Are there any data breach notification requirements?
A data breach is a security incident in which sensitive, protected or confidential data is copied, transmitted, viewed, stolen or used by an individual unauthorized to do so. Local data protection regulations have required data controllers to report such breaches in certain circumstances.
Israel’s Protection of Privacy Regulations (Data Security), 2017 (DSRs) includes the requirement that in the event of a Severe Security Incident, owners of databases must immediately notify the Registrar. Whether an incident is considered “Severe” depends in part on the level of security required for the database (basic, medium or high) under the DSR.
HR databases are generally classified as subject to the basic level of security unless the database includes data relating to 100,000 or more individuals or, if there are 100 or more individuals who have access to the database.

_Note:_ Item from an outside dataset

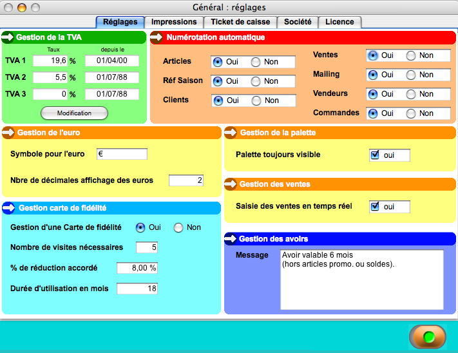Uncheck Palette toujours visible checkbox
Image resolution: width=458 pixels, height=353 pixels.
tap(375, 155)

In these cases, the database is subject to a high level of security.
In a database that is subject to a high security level, an event where data from the database was used without or in breach of an authorization or, where harm was caused to the integrity of the data is considered a Severe Security Incident. For a database subject to a medium security level, an event where a material part of the database was used without or in breach of an authorization or, where harm was caused to the integrity of the data in respect of a material part of the database is considered a Severe Security Incident.
If an employer experiences a Severe Security Incident, the Registrar should be notified immediately, generally within 24 hours (and no later than 72 hours) of becoming aware of the incident. The notification to the Registrar should include a report of steps that are being taken as a result of the event.
The Registrar may, after consulting with the head of the National Authority for Cyber Security, order the employer or other owner of the database to notify affected data subjects who are likely to be harmed by the data breach.
HR Best Practices: Employers should develop and implement a data breach action plan with notification, incident documentation and response procedures. In cases where notification is not required by law, employers should consider whether notification should be given to the Registrar and/or impacted individuals in order to mitigate potential damages.